How knowledge of networks can shed light on old questions
In the following five Steps, we look at how researchers have used network analytics in their work, to build models of how communities behave, explore social theories such as Homophily, calculate higher level properties like Trust, and even to use social networks as predictors of events in the real world.
We start with looking at how knowledge of networks can shed light on old questions. Dr David Millard introduced this topic in the video in the Step ‘What are Networks’. This Step provides further background information and highlights the key network properties that the researchers used in their work.
Universal properties of Mythological Networks
“Universal properties of Mythological Networks” by MacCarron & Kenna1 (2012) describes the development of a quantitative method for the analysis of mythological epics through the application of network theory - they use many of the same properties that have been introduced in this course. By analysing the extent to which the network properties of the epics Iliad, Beowulf and Táin Bó Cuailnge (T’ain) follow real world social network properties the objective was to give a measure of historicity (the state or fact of being historically authentic) for use in comparative mythology.
To enable analysis of possible network features of the narratives, two types of relationship in the networks were identified. A ‘friendly’ relationship was said to exist if the characters knew, were related to, had spoken to or met each other and if conflict existed between the characters, the relationship was described as ‘hostile’.
To further aid analysis, a weighting was assigned to a relationship based upon the number of encounters between the characters. Regarding each of the characters in the networks as a node and the relations between them as links or edges, a number of statistical tools describing network features were utilised to afford comparison to real world social networks.

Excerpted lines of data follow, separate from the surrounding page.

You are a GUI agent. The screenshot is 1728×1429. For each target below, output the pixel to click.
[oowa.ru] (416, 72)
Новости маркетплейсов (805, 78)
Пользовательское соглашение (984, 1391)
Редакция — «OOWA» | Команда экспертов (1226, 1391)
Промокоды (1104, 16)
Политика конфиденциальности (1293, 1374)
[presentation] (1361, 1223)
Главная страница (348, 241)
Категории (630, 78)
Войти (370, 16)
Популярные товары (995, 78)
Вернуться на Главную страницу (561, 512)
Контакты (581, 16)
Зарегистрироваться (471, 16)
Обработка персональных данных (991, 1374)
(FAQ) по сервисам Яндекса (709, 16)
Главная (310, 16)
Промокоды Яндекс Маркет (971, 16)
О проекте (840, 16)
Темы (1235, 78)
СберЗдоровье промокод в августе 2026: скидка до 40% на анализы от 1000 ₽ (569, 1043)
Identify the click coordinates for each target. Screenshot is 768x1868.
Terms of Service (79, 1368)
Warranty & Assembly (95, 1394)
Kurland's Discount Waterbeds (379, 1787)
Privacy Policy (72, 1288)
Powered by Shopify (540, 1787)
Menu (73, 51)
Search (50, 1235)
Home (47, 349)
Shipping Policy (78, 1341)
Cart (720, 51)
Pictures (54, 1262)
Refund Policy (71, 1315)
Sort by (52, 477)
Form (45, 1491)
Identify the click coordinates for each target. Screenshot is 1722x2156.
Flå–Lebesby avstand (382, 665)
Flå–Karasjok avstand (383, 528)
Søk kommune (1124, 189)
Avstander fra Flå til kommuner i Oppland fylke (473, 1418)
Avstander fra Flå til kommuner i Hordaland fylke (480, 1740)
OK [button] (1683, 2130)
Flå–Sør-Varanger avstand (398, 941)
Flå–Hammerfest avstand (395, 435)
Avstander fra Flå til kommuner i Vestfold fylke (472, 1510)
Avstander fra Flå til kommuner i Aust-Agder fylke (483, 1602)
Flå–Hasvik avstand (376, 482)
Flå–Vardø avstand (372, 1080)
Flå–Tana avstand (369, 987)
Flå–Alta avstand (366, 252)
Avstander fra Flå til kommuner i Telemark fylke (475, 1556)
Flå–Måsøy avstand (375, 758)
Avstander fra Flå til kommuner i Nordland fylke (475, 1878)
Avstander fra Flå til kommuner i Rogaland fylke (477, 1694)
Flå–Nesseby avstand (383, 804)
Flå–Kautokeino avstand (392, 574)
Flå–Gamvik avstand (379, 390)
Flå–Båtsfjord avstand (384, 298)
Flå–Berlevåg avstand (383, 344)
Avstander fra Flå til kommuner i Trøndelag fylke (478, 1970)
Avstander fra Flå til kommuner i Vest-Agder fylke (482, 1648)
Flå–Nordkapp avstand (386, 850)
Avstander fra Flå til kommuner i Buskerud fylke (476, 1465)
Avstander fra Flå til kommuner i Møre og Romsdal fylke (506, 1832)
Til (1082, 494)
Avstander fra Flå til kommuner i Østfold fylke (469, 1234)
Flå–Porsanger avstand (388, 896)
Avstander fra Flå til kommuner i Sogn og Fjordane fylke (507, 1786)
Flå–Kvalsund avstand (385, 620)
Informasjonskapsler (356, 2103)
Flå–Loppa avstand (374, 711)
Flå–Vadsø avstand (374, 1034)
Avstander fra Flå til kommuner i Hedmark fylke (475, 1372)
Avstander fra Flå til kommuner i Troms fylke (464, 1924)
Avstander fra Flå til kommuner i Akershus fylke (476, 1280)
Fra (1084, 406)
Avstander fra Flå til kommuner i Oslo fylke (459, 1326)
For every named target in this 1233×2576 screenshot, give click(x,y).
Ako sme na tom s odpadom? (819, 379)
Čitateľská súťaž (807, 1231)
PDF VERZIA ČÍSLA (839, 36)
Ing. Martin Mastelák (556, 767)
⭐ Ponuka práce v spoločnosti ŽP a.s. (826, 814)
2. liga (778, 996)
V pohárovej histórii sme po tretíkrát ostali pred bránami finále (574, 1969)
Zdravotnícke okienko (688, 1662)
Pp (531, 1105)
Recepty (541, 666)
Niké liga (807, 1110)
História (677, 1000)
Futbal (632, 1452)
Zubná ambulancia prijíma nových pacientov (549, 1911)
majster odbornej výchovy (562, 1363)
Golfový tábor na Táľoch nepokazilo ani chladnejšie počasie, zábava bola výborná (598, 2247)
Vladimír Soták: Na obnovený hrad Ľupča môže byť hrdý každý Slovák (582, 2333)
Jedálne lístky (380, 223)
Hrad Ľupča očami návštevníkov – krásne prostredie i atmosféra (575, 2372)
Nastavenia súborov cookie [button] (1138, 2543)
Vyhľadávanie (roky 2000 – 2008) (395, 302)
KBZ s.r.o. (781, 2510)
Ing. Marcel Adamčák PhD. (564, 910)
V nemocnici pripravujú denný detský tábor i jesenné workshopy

Through statistical analysis of the mythological network features, a similarity between real world social networks and each narrative’s ‘friendly’ network was suggested to differing degrees.
Connectivity: each of the narratives were found to exhibit small world like properties with mean path lengths and clustering coefficients similar to those of random networks with the same average degree and size. The hostile networks exhibited much smaller mean path lengths and limited clustering when compared with appropriate random networks.
Degree: for each of narratives the ‘friendly’ network degree distribution followed that found in a real world social network. Targeting the most connected 5% of the characters i.e. removing them from the network, the networks became disconnected whilst random removal of characters had little effect upon the network.
Assortativity: MacCarron and Kenna define assortivity as the tendency for similar nodes to be connected (as in the maxim “birds of a feather flock together”).
Of the three epics the Iliad was found to be assortative with both Beowulf and the T’ain appearing disassortative to differing degrees.
The Iliad was found to exhibit properties closest to those of a real world network. The mild disassortiveness of the Beowulf narrative appeared to be overcome with removal of the main character from the network. Though the original network is unrealistic according to measure of assortativity with the main character removed the remaining network exhibits a greater degree of assortativity which the authors interpret this as supporting claims for historicity. By extending the premise of character removal it was found that the T’ain network exhibited assortiveness by removal of the six most connected characters.
In short, using methods from network science the authors compared network properties exhibited by the networks of mythological epics.
The findings indicate that, due to similarities with real world social network properties, each of the myths may be able to lay claim to a degree of historicity. Addressing issues of assortivity by removal of particular characters, it is suggested that each mythological epic may reflect networks which existed in real societies.
What do you think are the limits of this approach? If the network within a text has properties similar to a real world network do you think that is strong evidence of historicity (i.e. that it is describing a network that really did exist)? And what do these limits tell us about using analysis techniques on current digital social networks?